The next morning we said goodbye to Njao--he was a wonderful part of our safari-and off we went to the Mara. Stayed at Governor's Camp. We arrived in time for the afternoon game drive. Again, our guide was great. Solomon had a lot of experience and was a tracker as well as a driver. He would take out his binoculars, look at zebra, tell us that the zebra were all looking to the left, and drive to the left and find a lion pride. In the Mara, the guides drive off-road, which enables you to get very close to the game, which is an amazing experience. At Governor's you get 3 game drives daily. We did have a taste of sharing a safari vehicle with others, as NEI had told us that Governor's does their own game drives and would not be private. It was a problem only for one drive when a couple with their 12 year old joined us. None of us wanted to sit in the center seat.
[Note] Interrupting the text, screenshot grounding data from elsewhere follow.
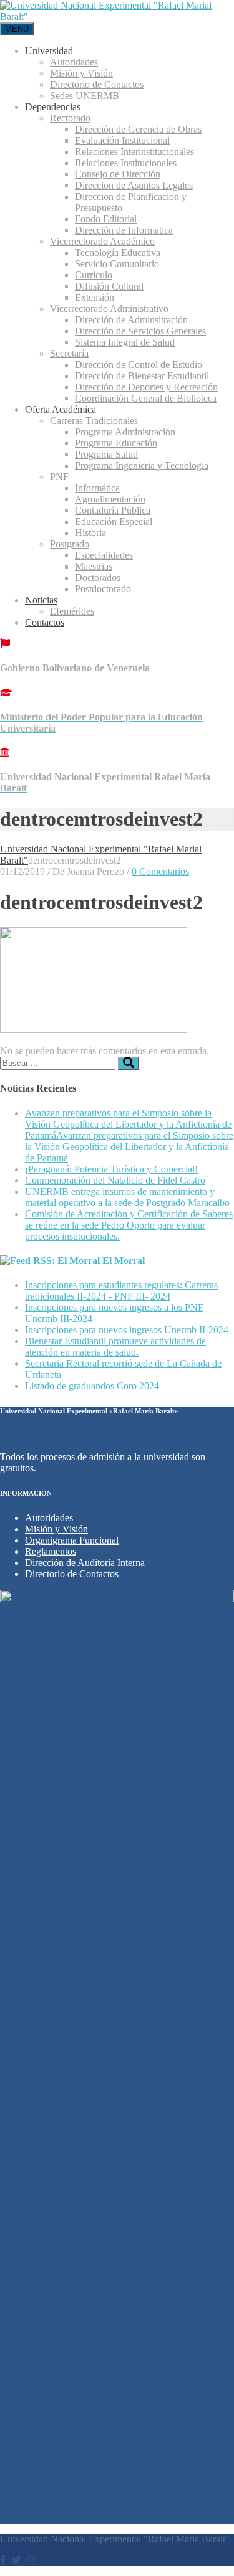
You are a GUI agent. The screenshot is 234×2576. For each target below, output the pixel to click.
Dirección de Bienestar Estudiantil (142, 375)
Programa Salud (106, 454)
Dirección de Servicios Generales (140, 331)
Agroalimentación (110, 499)
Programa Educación (116, 443)
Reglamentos (50, 1551)
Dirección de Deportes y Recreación (146, 387)
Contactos (44, 622)
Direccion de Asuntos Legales (134, 185)
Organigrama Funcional (72, 1540)
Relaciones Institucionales (126, 163)
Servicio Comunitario (117, 263)
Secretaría (69, 353)
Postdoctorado (103, 588)
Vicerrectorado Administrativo (109, 308)
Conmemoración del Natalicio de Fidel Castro (115, 1180)
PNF (59, 476)
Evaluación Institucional (122, 140)
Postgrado (69, 544)
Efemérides (72, 611)
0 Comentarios (160, 871)
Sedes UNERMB (84, 95)
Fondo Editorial (106, 219)
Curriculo (93, 275)
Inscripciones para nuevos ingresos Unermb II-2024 (126, 1329)
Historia (90, 532)
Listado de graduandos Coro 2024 (92, 1385)
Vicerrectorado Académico (102, 241)
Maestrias (93, 566)
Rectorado (70, 118)
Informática (97, 488)
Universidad (49, 50)
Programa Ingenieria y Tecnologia (141, 465)
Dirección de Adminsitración (131, 319)
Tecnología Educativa (117, 252)
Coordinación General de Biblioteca (146, 398)
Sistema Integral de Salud (125, 342)
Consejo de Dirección (117, 174)
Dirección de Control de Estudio (138, 364)
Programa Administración (125, 432)
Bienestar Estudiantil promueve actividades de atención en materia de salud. (115, 1346)
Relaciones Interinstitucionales (134, 151)
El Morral (123, 1260)
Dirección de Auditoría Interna (85, 1562)
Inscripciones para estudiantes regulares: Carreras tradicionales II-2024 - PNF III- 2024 (121, 1290)
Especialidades (104, 555)
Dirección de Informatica (124, 230)
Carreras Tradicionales (94, 420)
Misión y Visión (81, 73)
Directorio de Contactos (97, 84)
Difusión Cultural (109, 286)
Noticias (41, 600)
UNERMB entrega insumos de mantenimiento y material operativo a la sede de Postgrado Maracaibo (127, 1197)
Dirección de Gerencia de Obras (138, 129)
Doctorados (97, 577)
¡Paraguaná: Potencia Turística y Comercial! (111, 1169)
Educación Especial (113, 521)
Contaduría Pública (112, 510)
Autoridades (74, 62)
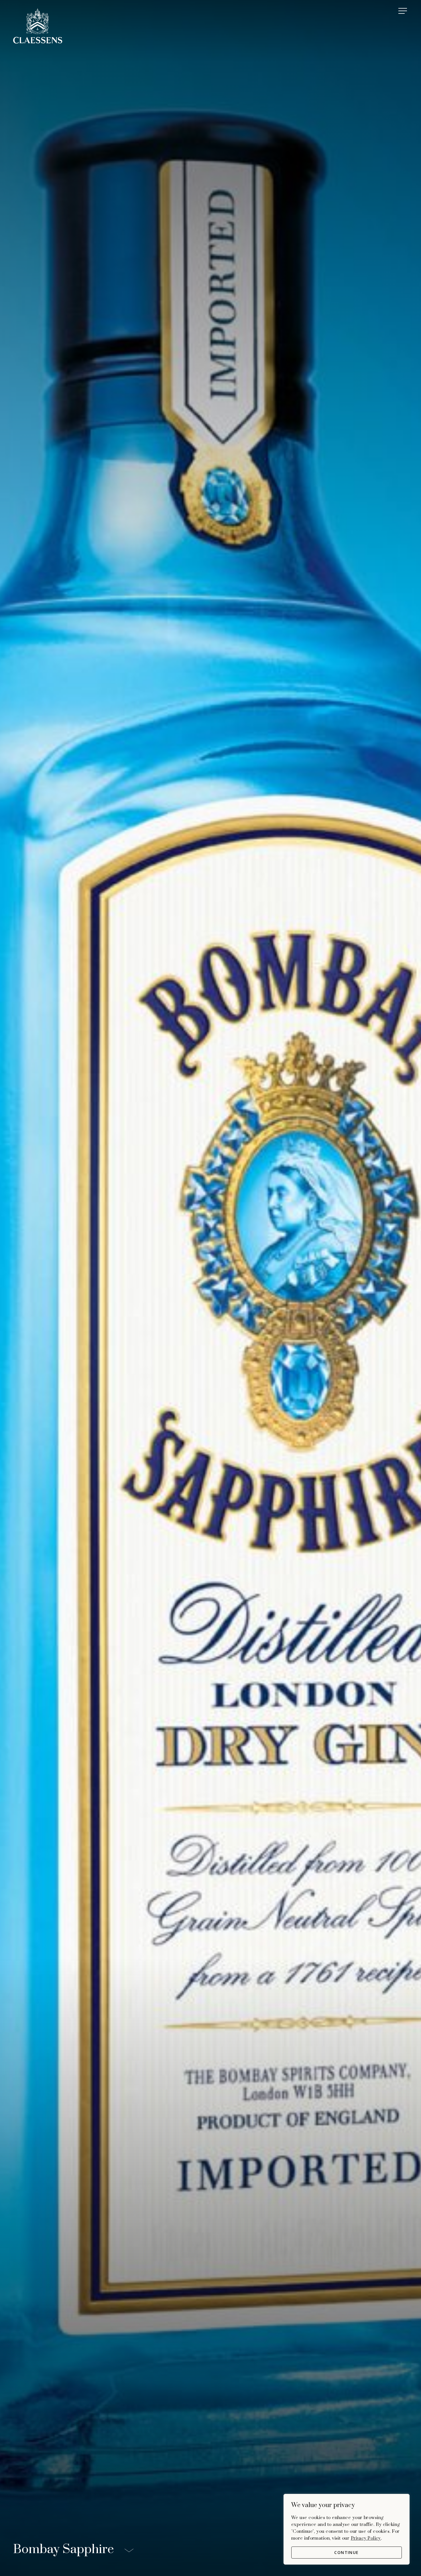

Anyway, each game drive was more incredible than the last. The wildebeest were amazing. We saw a hyena kill a baby gazelle and then fight to hold it. We saw the aftermath of the wildebeest crossing with the dead animals washed on the shore of the river. We saw a mother cheetah with one cub, standing on termite mounds crying out for her lost ones. We only stayed there for 2 nights. More would have been better. Governor's Camp was not our favorite as far as service, food, etc were concerned, but I do believe they had the best location of any place we were. The crew from British TV were there filming while we were there. One night, we heard a talk by one of the photographers, which was excellent.
When we left the Masai Mara, we flew to Tanzania, which I will save for part 2.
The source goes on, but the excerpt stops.